What do these figures show? First, the leaders already anticipate a higher-than-desired level of willingness to switch to a competitor due to price. They also believe their company will fall short of the overall satisfaction goal among customers. These two findings alone should open up some very useful dialogue among key managers in the company.
The findings should also be an eye-opener for these managers. First, their goals probably aren’t high enough in overall satisfaction, and their expectations of company performance certainly aren’t. There needs to be an exploration of why they felt the company is under-performing in these areas, and why goals are set so low.
Second, there is much more customer satisfaction with the quality of the product than they expected. Not only that, but concerns about customer defections due to price are far greater in reality than even in their fears. Finally, satisfaction with value was lower than they expected. The combination of these three findings suggests that their products may not be the value-pricing leaders the managers believe them to be.
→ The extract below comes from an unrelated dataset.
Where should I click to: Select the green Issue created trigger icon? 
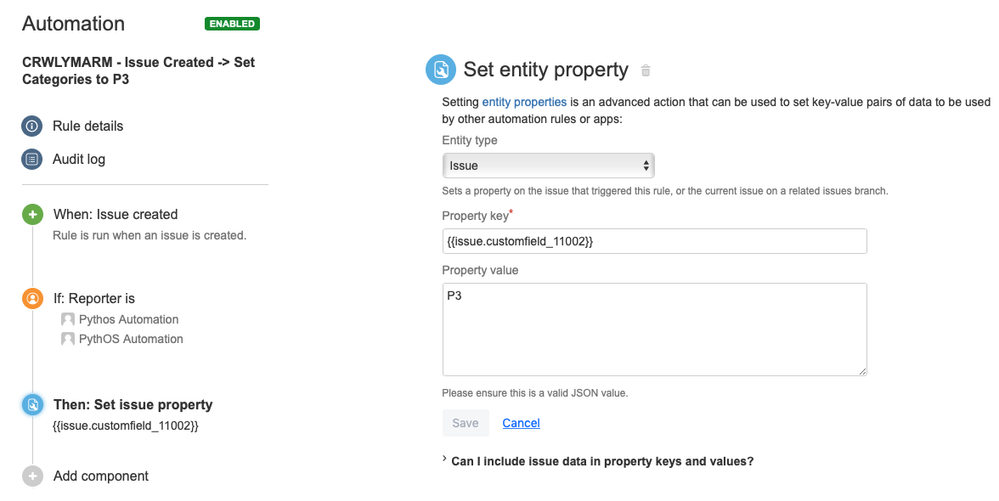pyautogui.click(x=32, y=214)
There is evidence here that although overall satisfaction is better than they believed, the company may be much more vulnerable than they thought to competitive price cuts.
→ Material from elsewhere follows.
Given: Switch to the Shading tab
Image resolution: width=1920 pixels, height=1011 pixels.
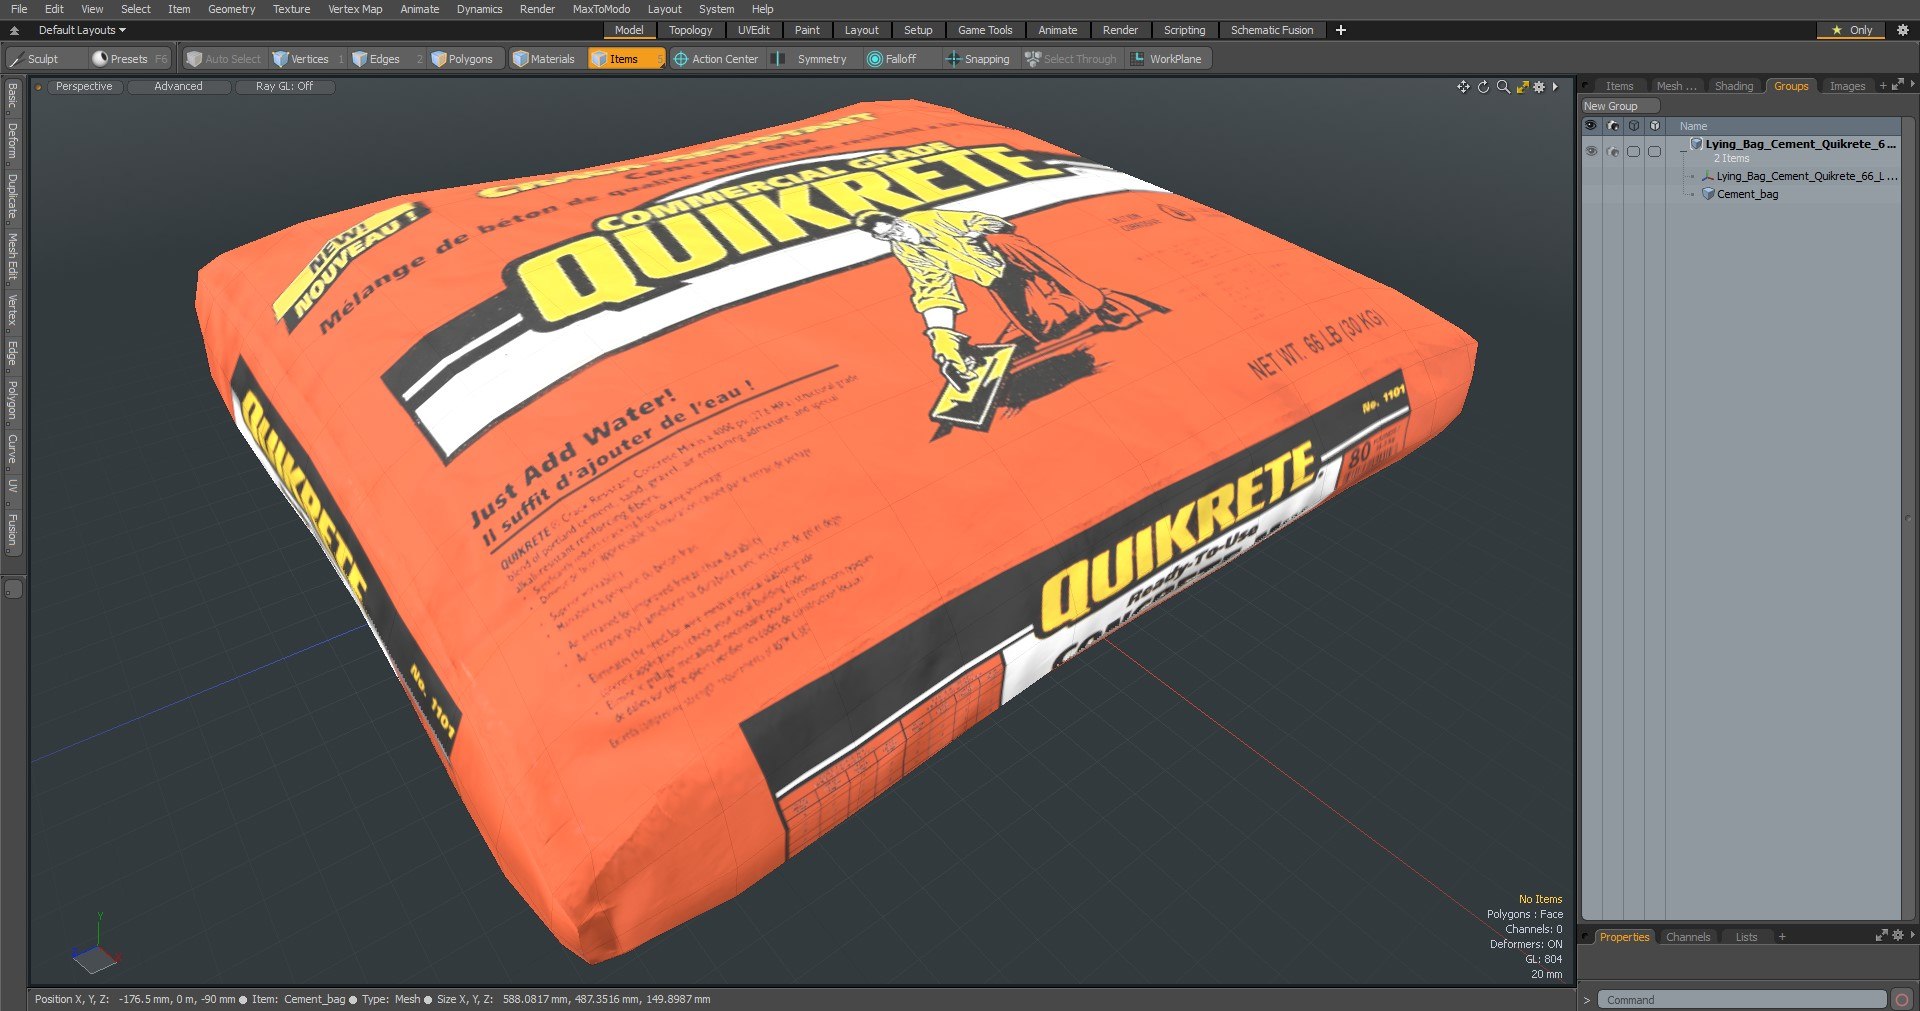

Of course, the study will be more comprehensive than the five data points presented here. Assuming that careful examination of the complete data confirms these topline assumptions, what you now have is a leadership team in agreement about what the most important questions are, what the surprises were, and where action is needed. They have also begun discussing why they expected satisfaction to be so low.
In some cases, research may point toward necessary improvements in the product or service - in others, company leaders just need a more realistic view of what is going on in the marketplace. By having the end users of the data set forth their goals and expectations beforehand, you have a more useful set of findings as a result.